Conan Doyles detective stories have a formulated structure which is one of the qualities
George Dove has pointed out in his book The Reader and the Detective Story. Detective stories
are often relaxing to read because from a readers perspective no reading is completely "new,"
and in this sense, every reading is a rereading (6). In most stories, there will be a mystery in the
beginning that seems impossible to explain. Then following the development of the plot, there
will be new leads and evidence which will eventually lead to the answer. This pattern is
especially apparent in Doyles detective stories. For example in The Sign of Four, Holmes came
upon a case of mysterious pearls received by Miss. Morstan. The pearl then leads them to murder
case which only makes the puzzle more complicated. Then Sherlock Holmes using his deduction
and observation followed the leads and caught the murderer. At last, the whole story was told by
the murderer and the mysteries are explained. A similar plot can be seen in the Silver Blaze,
where the case of a lost champion horse was brought to Holmes attention. He first recounted it to
Watson but no conclusions were made.
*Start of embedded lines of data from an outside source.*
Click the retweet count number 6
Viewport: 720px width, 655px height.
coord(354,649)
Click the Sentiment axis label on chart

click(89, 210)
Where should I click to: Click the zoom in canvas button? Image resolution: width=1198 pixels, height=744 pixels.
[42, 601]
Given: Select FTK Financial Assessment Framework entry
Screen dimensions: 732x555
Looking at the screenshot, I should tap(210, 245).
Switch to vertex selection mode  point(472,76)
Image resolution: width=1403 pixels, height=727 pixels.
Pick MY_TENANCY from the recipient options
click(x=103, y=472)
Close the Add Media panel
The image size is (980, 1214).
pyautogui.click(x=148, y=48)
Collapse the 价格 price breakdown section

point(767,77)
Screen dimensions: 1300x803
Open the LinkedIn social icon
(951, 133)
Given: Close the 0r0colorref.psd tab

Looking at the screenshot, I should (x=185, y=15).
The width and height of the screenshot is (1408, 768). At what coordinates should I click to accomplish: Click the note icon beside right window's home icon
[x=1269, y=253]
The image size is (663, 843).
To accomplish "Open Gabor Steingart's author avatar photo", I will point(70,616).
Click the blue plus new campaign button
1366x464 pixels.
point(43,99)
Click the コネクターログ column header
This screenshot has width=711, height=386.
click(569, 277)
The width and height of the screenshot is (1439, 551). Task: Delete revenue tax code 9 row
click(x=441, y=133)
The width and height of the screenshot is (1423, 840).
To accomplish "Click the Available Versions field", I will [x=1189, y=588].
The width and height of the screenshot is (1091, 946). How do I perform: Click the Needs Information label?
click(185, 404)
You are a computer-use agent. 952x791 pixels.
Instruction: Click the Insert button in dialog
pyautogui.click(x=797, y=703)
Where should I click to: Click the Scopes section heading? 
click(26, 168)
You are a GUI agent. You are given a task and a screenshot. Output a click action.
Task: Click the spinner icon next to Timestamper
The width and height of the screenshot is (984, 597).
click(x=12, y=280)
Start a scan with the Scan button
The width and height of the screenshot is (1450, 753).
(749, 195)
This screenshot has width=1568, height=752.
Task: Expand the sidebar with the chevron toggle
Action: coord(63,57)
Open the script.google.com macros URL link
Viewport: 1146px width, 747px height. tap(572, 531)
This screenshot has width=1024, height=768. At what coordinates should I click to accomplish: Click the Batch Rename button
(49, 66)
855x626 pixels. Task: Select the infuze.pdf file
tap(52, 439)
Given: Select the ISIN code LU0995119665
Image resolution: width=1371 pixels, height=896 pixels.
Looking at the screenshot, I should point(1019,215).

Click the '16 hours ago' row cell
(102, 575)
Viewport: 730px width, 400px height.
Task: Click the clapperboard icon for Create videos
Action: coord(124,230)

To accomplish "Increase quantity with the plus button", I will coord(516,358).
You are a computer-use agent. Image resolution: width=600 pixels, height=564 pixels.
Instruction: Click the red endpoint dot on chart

Then he found evidence and leads which helped him to
solve the case and retrieve the horse. At last when everything was settled, he explains everything
to the horse owner on their way back to London. Doyles detective stories are predictable in the
sense that the readers are insured that the puzzles will be solved. Their plots are based on a
similar formula of first encountering the case by some means, then gathering evidence while
the mystery builds up, and lastly revealing the entire story. Such a formulated structure can be
found in most of Doyles work which establishes the unique style of his works and set the classic
standard for the detective genre.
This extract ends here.